Overview of the experimental phase equilibria studies of the Ni-Sn-S, Cu-Sb-S, Cu-Sn-S, Fe-Sb-As and Fe-Sn-As systems

Abstract

This article presents an overview of the experimental phase equilibria studies of S-containing systems (Ni-Sn-S, Cu-Sb-S, and Cu-Sn-S) and As-containing systems (Fe-Sb-As and Fe-Sn-As). These systems improve the prediction capabilities of FactSage in a 20-component ‘Cu2O’-PbO-ZnO-FeO-Fe2O3-CaO-SiO2-S-(Al2O3-MgO-CrO-Cr2O3-Na2O)-(As, Sn, Sb, Bi, Ag, Au, Ni, Co) system for complex pyrometallurgical operations during both refining and recycling. Experiments involved equilibration at predetermined temperatures (300–1200°C) with or without preheating, followed by rapid quenching in a brine. Quenched samples were then directly measured using an electron probe microanalyser. For the Ni-Sn-S system, liquid phases (NiS- and SnS-rich mattes and liquid metal) and solid phases (Ni1+xSn, SnS, Ni3Sn, FCC-Ni, Ni1-xS, NiS2, Ni3Sn4, SnS2, Sn2S3 and β-Ni3S2) were observed. A new Ni3Sn2S2 phase was found to melt incongruently. For the Cu-Sb-S system, liquid metal, matte, FCC-Cu, digenite, Sb, CuSbS2, Cu3SbS3 and Cu3SbS4 phases were observed. For the Cu-Sn-S system, liquid metal, matte, digenite, SnS and Cu3Sn phases were found at liquidus.
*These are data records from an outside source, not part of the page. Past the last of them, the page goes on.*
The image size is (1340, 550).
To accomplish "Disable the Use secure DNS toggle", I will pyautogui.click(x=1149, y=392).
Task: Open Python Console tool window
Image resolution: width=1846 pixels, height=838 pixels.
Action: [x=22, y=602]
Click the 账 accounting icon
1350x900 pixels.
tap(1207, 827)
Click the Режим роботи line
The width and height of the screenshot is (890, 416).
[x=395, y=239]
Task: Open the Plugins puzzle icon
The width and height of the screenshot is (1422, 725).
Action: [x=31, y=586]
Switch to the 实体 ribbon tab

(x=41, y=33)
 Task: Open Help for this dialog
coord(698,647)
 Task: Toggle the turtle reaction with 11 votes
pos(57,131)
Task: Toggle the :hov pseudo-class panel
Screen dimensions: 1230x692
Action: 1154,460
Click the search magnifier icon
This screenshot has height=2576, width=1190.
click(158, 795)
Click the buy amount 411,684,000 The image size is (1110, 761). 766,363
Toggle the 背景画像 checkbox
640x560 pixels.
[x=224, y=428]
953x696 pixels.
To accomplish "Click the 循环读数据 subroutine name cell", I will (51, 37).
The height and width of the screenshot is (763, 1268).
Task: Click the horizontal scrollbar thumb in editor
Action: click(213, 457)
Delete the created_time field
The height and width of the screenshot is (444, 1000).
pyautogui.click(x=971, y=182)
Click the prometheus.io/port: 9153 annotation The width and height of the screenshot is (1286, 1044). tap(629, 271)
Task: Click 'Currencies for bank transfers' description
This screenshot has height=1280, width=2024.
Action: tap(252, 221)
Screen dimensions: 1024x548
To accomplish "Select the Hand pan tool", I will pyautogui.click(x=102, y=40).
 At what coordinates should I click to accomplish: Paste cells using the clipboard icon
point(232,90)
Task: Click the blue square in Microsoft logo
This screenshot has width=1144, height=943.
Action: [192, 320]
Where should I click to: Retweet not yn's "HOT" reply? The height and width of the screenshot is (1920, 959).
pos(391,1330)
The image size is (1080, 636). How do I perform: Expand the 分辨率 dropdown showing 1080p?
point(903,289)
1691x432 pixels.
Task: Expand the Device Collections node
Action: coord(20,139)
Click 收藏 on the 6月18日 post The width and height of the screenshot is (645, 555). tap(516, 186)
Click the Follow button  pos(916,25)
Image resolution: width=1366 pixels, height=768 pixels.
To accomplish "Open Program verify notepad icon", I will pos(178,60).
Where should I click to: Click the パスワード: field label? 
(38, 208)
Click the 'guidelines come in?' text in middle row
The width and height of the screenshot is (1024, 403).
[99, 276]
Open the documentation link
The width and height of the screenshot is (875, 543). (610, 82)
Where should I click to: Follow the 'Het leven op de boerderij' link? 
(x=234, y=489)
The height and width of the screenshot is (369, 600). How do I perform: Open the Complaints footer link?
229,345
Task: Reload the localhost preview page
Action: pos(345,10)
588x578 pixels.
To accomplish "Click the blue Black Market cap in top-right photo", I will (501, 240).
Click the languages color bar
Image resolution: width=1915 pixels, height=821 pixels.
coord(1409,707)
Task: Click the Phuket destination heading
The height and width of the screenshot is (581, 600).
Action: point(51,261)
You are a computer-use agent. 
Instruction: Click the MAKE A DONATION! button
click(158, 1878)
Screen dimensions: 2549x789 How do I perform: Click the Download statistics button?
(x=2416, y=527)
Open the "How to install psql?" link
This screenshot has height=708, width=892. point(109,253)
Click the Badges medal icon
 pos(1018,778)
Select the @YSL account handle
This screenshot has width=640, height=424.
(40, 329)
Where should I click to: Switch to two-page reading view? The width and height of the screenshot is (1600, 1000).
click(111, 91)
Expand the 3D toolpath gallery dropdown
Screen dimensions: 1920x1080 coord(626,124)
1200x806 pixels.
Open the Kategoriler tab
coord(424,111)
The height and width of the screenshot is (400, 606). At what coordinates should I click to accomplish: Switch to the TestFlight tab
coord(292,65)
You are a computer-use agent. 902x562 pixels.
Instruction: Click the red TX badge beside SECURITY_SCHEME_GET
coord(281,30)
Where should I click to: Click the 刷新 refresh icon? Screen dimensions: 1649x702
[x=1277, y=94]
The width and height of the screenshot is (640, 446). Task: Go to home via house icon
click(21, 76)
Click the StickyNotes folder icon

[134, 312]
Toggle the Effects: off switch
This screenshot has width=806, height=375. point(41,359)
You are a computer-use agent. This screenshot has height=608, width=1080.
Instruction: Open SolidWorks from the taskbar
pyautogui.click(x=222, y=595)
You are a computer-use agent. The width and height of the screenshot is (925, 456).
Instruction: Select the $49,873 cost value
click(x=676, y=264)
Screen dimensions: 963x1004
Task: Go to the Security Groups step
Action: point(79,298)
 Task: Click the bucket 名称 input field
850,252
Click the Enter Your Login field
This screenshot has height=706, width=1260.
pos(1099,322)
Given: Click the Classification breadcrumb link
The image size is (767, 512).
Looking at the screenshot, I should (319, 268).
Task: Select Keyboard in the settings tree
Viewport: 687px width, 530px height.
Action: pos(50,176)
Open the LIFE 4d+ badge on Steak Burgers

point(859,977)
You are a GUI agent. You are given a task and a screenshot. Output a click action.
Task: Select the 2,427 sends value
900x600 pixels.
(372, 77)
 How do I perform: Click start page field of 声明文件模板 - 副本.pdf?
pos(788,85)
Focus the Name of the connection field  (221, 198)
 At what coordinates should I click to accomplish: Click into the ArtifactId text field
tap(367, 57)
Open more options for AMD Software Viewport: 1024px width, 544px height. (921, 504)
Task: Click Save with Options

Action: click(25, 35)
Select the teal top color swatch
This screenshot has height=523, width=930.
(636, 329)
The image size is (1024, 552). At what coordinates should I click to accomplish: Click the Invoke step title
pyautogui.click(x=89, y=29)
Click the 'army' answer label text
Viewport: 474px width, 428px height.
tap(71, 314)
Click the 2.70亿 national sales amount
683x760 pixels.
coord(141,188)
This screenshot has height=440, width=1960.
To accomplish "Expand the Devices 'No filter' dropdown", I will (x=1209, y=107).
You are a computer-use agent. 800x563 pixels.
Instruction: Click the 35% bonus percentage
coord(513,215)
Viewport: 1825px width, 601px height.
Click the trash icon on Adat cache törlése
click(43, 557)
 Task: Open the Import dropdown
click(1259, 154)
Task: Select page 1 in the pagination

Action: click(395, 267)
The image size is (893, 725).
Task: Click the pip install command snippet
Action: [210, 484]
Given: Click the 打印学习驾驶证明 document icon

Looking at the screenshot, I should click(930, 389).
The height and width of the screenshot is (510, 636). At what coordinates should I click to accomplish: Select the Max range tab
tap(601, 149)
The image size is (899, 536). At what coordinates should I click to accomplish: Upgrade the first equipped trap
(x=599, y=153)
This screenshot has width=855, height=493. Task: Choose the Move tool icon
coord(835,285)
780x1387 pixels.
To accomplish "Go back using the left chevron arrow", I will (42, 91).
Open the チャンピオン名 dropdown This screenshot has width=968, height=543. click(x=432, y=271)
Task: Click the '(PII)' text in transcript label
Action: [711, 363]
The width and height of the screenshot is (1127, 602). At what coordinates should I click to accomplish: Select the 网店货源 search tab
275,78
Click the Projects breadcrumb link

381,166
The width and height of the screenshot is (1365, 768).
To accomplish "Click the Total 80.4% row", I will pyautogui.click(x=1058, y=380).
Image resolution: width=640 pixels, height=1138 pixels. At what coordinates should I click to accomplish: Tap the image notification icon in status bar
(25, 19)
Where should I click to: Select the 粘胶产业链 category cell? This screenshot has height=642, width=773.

Also, the immiscibility gaps spread from: 1. The Sn-S binary toward the Ni-rich side in the Ni-Sn-S system. 2. The Cu-S binary toward the Sb-S binary in the Cu-Sb-S system. 3. The Cu-S binary toward the Sn-S binary in the Cu-Sn-S system. The immiscibility gap in the Cu-Sn-S system is wider than in the Cu-Sb-S system. For the Fe-Sb-As system, liquid metal, FeAs2, Fe1-xSb, Fe2As, FeAs, FeSb2 and BCC-Fe phases were found. For the Fe-Sn-As system, an immiscibility gap near the Fe-Sn system was observed with liquid metal (Fe-rich and Sn-rich) and Fe5(Sn, As)3, Fe2As, FeAs and FeAs2 phases.